LocalTime is used represent date and time for printing and parsing; however it should be avoided for computation. The biggest problem with LocalTime is that, due to daylight savings time, regualarly the same time of day is repeated twice a day. This means you cannot even use LocalTimes to reliably determine the relative order of events.

## 1.9 TimeZone

Somewhat confusingly named, a `TimeZone` represents an offset from UTC measured in minutes. It also contains ancilery data such as the timezone name and whether or not it is intended to be used for summer time only. Eastern Standard Time (EST) or Pacific Daylight Time (PDT) are examples of timezone that could be represented by a `TimeZone` value.

It does not represent the time zone of a region, such as Eastern Time, because regions often vary their offsets from UTC depending on the time of year.

The `utc` value is the value of the `TimeZone` with no offest from UTC.

## 1.10 ZonedTime

A `ZonedTime` is a `LocalTime` together with a `TimeZone`. This does refer to a specific event in absolute time and can be converted to a `UTCTime` with the `zoneTimeToUTC` function, and could be further converted into a `AbsoluteTime` if one has a leap second table.

There are, of course, many different `ZonedTime` values corresponding to the same absolute, `UTCTime`. Given a `TimeZone` one can create a `ZonedTime` with that `TimeZone` by using the `utcToZonedTime` function.

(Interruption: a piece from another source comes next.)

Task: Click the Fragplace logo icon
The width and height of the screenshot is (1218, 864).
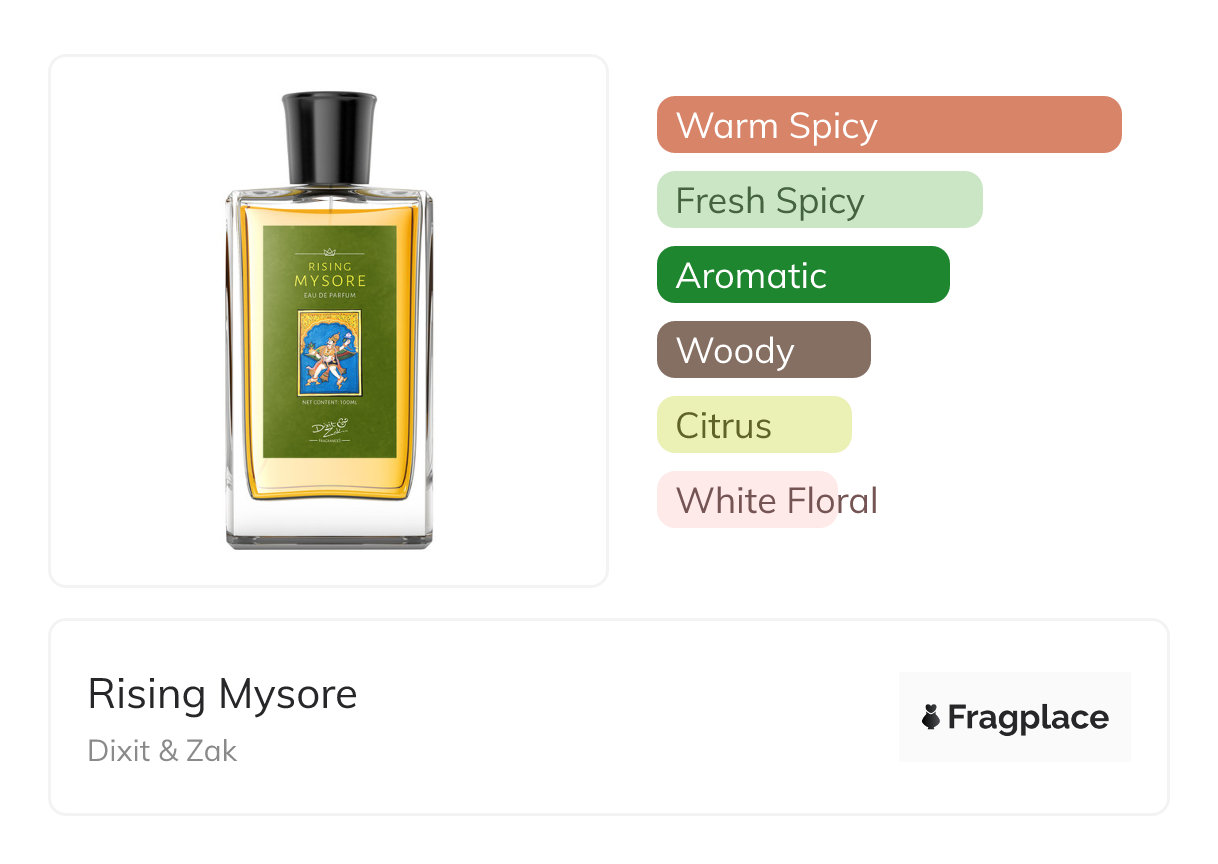Action: (931, 717)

`ZoneTime` is a common stop when converting common year-month-day-hour-minute-second human time format and an absolute `UTCTime` time.

## 1.11 TimeZoneSeries

Almost nothing in the time library deals with regional time zones such as "Eastern Time" or "Pacific time" For that we need to reach out to the timezone-series and timezone-olson packages. The difficulty with regional time zones is, like leap seconds, that they are unpredicable and subject to be changed.

A `TimeZoneSeries` is a series of `TimeZone`s, that is offsets from UTC, along with the absolute times where those `TimeZone`s are in effect. This is a suitable structure for defining a regional time zone. The functions in the timezone-olson package will allow you to create a `TimeZoneSeries` from an Olson time zone database file.

## 1.12 getTimeZone

`There there is one set of functions in the time library that does deal with regional time zones. The `

`getTimeZone` function will compute the timezone for a given, absolute, `UTCTime`, but only the local region as set by the `TZ` environment variable. The `getCurrentTimeZone`, `getZonedTime`, and `utcToLocalZonedTime` are functions derived from `getTimeZone`.